■ What to produce:
Your output is the line containing "Image resolution: width=1456" plus every line after it in the listing, reproduced exactly.
== Segment start ==
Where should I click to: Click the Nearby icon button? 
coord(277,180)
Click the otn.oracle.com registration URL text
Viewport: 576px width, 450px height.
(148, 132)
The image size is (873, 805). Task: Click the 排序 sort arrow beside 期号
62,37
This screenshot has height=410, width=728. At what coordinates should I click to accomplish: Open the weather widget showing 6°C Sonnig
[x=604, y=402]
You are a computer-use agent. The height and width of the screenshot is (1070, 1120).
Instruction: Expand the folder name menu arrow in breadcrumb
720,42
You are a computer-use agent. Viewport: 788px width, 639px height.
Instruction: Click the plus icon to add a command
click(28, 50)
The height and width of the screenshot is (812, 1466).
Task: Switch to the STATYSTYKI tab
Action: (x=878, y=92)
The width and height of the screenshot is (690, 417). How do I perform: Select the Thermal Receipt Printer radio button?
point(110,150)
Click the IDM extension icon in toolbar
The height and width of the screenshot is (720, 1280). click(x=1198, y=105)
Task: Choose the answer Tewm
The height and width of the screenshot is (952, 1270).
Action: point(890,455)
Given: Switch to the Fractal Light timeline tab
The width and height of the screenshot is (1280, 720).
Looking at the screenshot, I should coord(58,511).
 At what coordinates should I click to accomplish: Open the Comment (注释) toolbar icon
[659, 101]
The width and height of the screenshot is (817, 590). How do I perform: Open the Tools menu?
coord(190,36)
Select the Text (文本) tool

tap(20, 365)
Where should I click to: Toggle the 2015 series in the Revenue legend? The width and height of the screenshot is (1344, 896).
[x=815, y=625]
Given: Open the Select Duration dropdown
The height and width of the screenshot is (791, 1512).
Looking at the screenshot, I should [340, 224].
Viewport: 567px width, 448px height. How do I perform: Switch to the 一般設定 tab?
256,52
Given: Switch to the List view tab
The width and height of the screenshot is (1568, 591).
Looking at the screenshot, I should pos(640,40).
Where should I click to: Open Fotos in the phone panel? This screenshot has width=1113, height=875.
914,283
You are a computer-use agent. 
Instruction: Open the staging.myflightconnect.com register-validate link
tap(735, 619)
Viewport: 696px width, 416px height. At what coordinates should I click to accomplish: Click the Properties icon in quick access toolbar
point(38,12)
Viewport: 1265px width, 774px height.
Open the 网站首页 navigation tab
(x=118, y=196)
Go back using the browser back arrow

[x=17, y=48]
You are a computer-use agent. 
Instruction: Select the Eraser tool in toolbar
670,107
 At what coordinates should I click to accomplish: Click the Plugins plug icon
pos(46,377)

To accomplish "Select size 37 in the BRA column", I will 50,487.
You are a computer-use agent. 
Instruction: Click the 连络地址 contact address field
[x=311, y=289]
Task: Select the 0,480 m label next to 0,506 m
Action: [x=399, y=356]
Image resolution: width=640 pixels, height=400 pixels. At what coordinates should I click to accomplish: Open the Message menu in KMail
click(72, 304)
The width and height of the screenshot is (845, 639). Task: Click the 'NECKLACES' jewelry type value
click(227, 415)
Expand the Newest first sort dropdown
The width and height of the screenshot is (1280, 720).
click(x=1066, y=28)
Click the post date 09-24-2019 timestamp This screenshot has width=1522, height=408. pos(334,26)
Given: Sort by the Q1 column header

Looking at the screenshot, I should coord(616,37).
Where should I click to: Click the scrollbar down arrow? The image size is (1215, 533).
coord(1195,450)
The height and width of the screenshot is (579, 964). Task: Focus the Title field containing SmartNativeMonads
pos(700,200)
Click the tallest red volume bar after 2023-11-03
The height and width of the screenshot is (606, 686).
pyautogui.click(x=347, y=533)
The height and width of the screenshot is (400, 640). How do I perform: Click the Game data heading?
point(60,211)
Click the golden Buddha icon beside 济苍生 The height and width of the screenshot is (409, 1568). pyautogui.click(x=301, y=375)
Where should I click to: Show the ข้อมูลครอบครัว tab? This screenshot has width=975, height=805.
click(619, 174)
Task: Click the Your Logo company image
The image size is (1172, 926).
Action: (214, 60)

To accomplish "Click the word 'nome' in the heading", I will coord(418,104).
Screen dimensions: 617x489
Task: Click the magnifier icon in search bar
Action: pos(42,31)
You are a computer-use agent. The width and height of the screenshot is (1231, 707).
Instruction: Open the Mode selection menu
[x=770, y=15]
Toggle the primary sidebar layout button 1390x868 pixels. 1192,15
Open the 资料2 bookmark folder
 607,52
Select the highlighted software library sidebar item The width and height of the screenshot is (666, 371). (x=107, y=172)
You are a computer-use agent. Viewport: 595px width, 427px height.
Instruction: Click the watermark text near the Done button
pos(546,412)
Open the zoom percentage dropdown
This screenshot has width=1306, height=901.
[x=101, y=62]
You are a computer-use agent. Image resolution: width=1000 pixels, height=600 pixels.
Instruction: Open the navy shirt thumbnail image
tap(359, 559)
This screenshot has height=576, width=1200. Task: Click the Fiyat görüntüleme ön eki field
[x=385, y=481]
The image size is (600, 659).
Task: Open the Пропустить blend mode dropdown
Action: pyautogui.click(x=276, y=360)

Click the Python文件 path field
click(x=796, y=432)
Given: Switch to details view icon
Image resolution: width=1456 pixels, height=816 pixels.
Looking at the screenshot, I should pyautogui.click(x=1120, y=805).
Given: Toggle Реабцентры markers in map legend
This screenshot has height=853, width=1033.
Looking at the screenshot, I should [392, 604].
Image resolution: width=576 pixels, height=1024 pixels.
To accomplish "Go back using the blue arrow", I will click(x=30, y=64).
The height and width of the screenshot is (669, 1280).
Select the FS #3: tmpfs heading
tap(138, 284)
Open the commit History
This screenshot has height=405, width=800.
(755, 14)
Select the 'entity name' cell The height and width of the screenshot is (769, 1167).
== Segment end ==
■ Answer below:
Image resolution: width=1456 pixels, height=816 pixels.
Looking at the screenshot, I should pyautogui.click(x=1120, y=805).
Given: Toggle Реабцентры markers in map legend
This screenshot has height=853, width=1033.
Looking at the screenshot, I should [392, 604].
Image resolution: width=576 pixels, height=1024 pixels.
To accomplish "Go back using the blue arrow", I will click(x=30, y=64).
The height and width of the screenshot is (669, 1280).
Select the FS #3: tmpfs heading
tap(138, 284)
Open the commit History
This screenshot has height=405, width=800.
(755, 14)
Select the 'entity name' cell The height and width of the screenshot is (769, 1167).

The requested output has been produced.